Score:0

"invalid EFI file path" After shrinking partition

aq flag

I've had this problem for a few days now and I can't seem to find a solution that works among all the answers online, plus they all date from around 2012.

So, I have a 1Tb hard disk where I allocated about 70 giga for ubuntu and the rest is used by windows BUT it is not where windows is installed. Windows is installed on my 120 Go SSD. I decided to make a bit more room for ubuntu and tried to shrink the partition to the left of it which is a big 700 Go chunk of my HDD. I did it with MiniTool Partition Wizard. I told me that I had to reboot in order to carry out the modifications so I did. But since then when my PC boots up and I try to boot into windows it says

error: can't find command 'parttool' 
error: can't find command 'drivemap'
error: invalid EFI file path

I tried many times to add an entry to grub manually (using "menuentry {...}" in /etc/grub.d/40_custom) but that always gave me the same error.

I then tried with boot-repair (on a boot drive) and it still doesn't work but at least the error with the missing command 'parttool' disappeared now. Boot-repair would tell me that errors are fixed and I just had to reboot and run sudo update-grub and it would add the windows boot entry but it doesn't work.I only have now the ubuntu entry and a windows entry if I add one manually (but doesn't work)

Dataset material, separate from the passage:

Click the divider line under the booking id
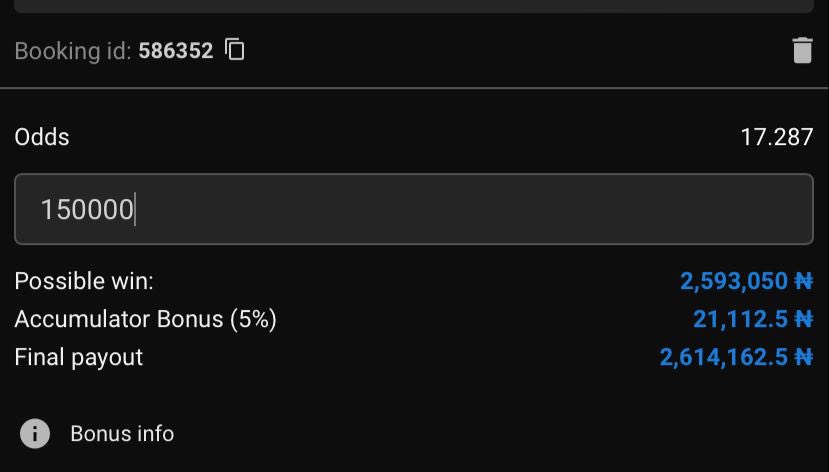Image resolution: width=829 pixels, height=472 pixels. [413, 88]
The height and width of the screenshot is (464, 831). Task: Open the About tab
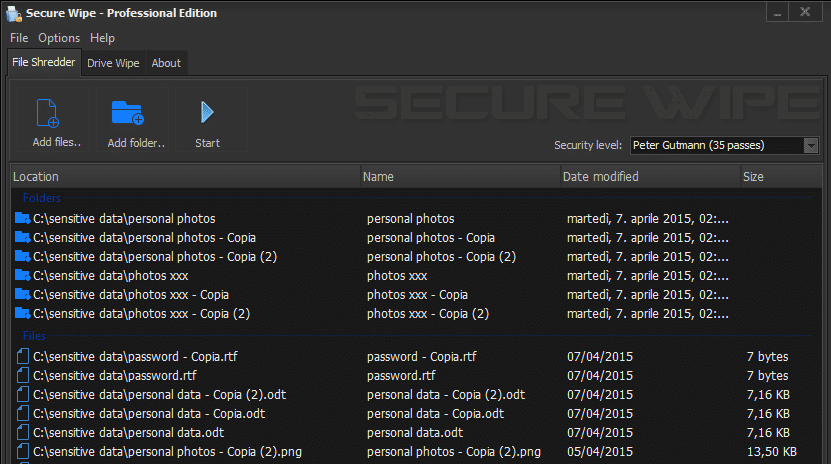[x=166, y=63]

Let me know if you need more info. Thanks for any help!

Update

Here's the summary from boot-repair : https://paste.ubuntu.com/p/7VS6qTV5hf/

It might be worth mentioning that I also have a NVMe drive that I installed about a week ago to which I assigned a letter in Windows but there's no OS installed on it, just a few files.

oldfred avatar
cn flag
As Boot-Repair says, post a link to the summary report it creates in your question above. Then we can see details of your install. Please copy & paste the pastebin link to the BootInfo summary report ( do not post report), do not run the auto fix till reviewed. Use often updated ppa version over somewhat older ISO with your USB installer or any working install. https://help.ubuntu.com/community/Boot-Repair
NexlowN avatar
aq flag
@oldfred thanks for you answer, I updated the question to add the pastebin.
oldfred avatar
cn flag
You have mixed UEFI & BIOS on an UEFI system. Your drives are all MBR(msdos), not gpt. Microsoft has required vendors to install in UEFI/gpt mode since 2012 and I think Windows 11 is UEFI/gpt only. Ubuntu lets you install in UEFI mode to MBR drives and really should not. ESP requires boot flag & Windows has to have boot flag on its boot partition. You can only have one boot flag per drive. If NVMe drive is new, I would backup data and convert to gpt now with an ESP. Conversion from MBR to gpt totally erases a drive so good backups required. Looks like sdb1 has Windows boot files.
NexlowN avatar
aq flag
@oldfred right but am I supposed to do then ? Also, I don't understand how by just changing the size of a partition it broke everything. It was working perfectly fine before then. I was thinking that I may have overwritten something by accident but I don't understand how shrinking the size of an already existing partition can do that
oldfred avatar
cn flag
Shrinking should not have changed boot unless you also deleted a partition. But you could have had a Windows update which may also have updated UEFI and reset system to defaults. I would prefer you had all UEFI (or at least all BIOS) boot. But with multiple drives you can boot thru UEFI menu. Most systems now work that way without having to go into UEFI and change default boot mode setting to boot system in different mode.